Before you begin getting deep into your research you’ll want to think about:
- What data will you be collecting and what standard will you follow?
- What metadata will you be collecting and what standard will you follow?
- How will you use and manipulate that data?
- What programs will you need to use to read and manipulate the data? Do you have access to those programs already through your workplace/post-secondary institute/whoever is funding the project? If not, how much will it cost to get access to the programs you need? This is important because some organizations have limited licenses for different programs and will need to know so that they can allocate those resources to your project accordingly.
- What repository will you submit your data to, if there isn’t one already selected by the parameters of the project. Set aside time in your plan to research repositories, and find the best one.
- Once you’ve chosen a repository, find out what data format it accepts and the requirements for metadata. Add these data formatting and metadata requirements to your plan. Knowing this will help you plan for the potential need to modify or add to your data and metadata so that it can be added to the repository. Or, if they use an acceptable standard for your type of data, plan to use that standard from the beginning of your project and write the requirements into your plan. If you do need to make changes to the dataset and metadata to submit it, who on the team will do the work and how much time will you need to set aside?
- If your funder and the repository you are planning to submit to haven’t specified a license, this is the time to decide on licensing. Will you use Creative Commons or some other form of licensing?
During your research you’ll want to think about:
- How will you store data while you’re working? Who will be in charge of active data management? One of you? All of you?

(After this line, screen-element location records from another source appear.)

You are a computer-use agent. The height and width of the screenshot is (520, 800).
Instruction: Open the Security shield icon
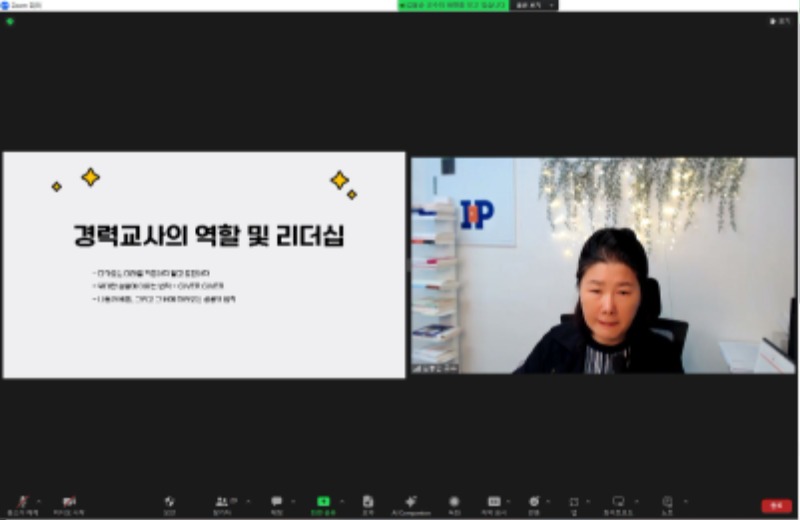tap(169, 502)
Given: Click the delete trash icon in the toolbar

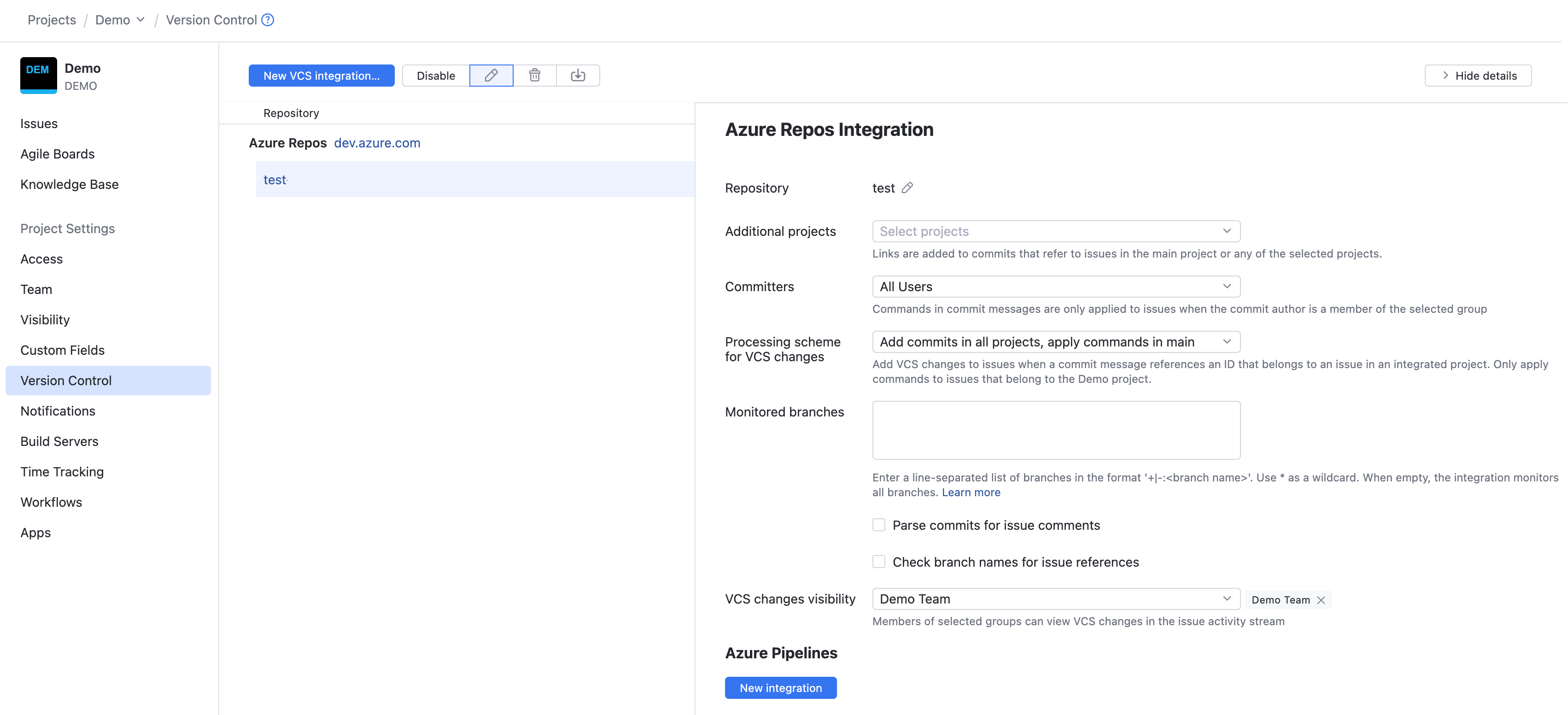Looking at the screenshot, I should pos(534,76).
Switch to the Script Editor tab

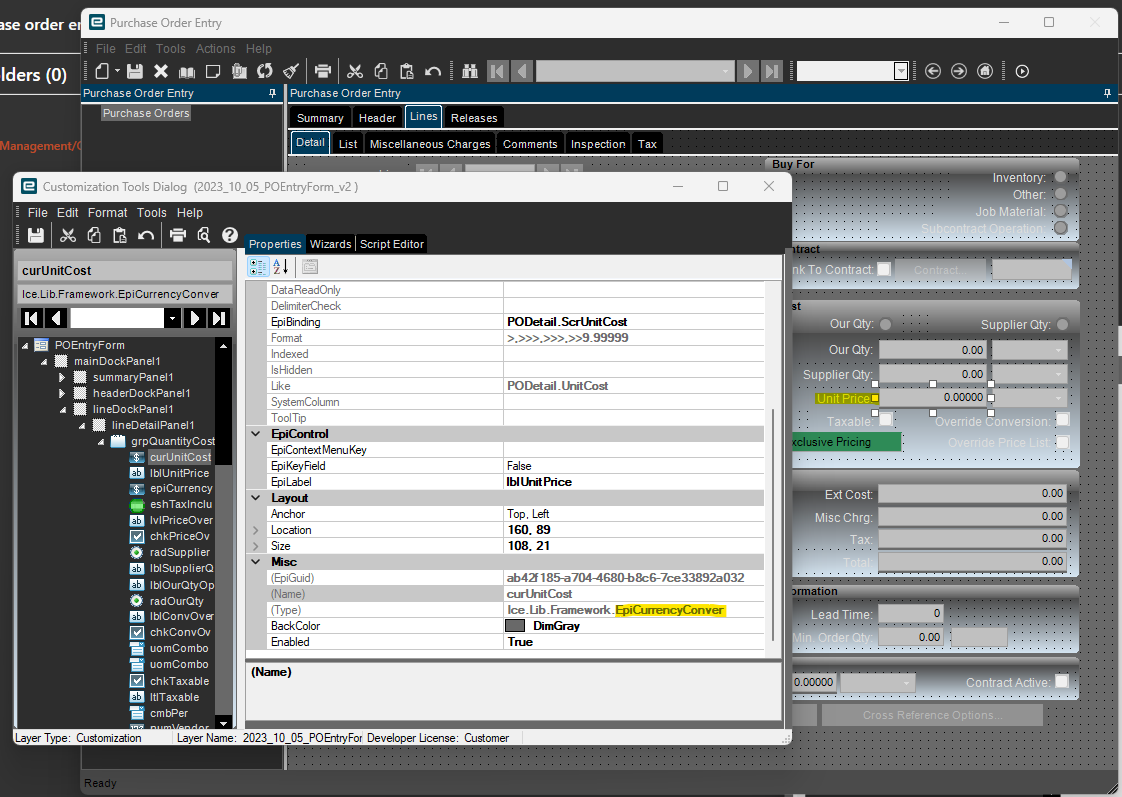[390, 243]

- Will you have back-ups? What method will you use to back-up your information?
- How will you manage citations? Who will make sure citations are getting recorded properly?
- Is there someone to do Quality Assurance/Quality Control (QA/QC)? Who is that person? How long will the QC take? What process will you use for QA/QC and how will it be documented? Make sure they have adequate time before the next step in the process.
You know what repository you’ll need, so this is the time to double check that all your data meets the requirements.
After your research you’ll want to think about:
- This is the time to apply a license to your data, and choose someone to monitor for license violations. What will you do if someone violates your license? Will you need to set aside time or money to deal with them?
- What happens to the data in 1 year from now? 5 years? 10? Will you need to find a long term storage solution later or will the repository you’re using store it indefinitely?
- Do you have ORCID?(This is a stable, permanent ID that connects you to your data.) Make sure you’re properly connected to your data when it is submitted!
- What will you do with the conclusions you have drawn from your project? Will you share at conferences? How will you make sure that your work is seen by people who might be most interested in it? Or most benefit from it?
And these are just a few questions that will help you create a data management plan. You may think of more as you are writing it. Don’t be afraid to add extra info that isn’t on the template. While the data management plan need not be a static document, changing it during the project should something that happens with full discussion and consent of all project members. You may also have to update your funder too, if that is part of the funding agreement. Make sure to discuss how changes like this will be handled by the team before the project starts.
All of these considerations for DMPs will be covered in more detail in the remaining modules.
Before you go! Please consider for the next module:
At the beginning of the module, we discussed how you’ve likely used some sort of plan before if you’ve done work on a project in post-secondary. If you have done so, how useful was that plan? Knowing what you do now, are there any things you would do differently if you did the project again?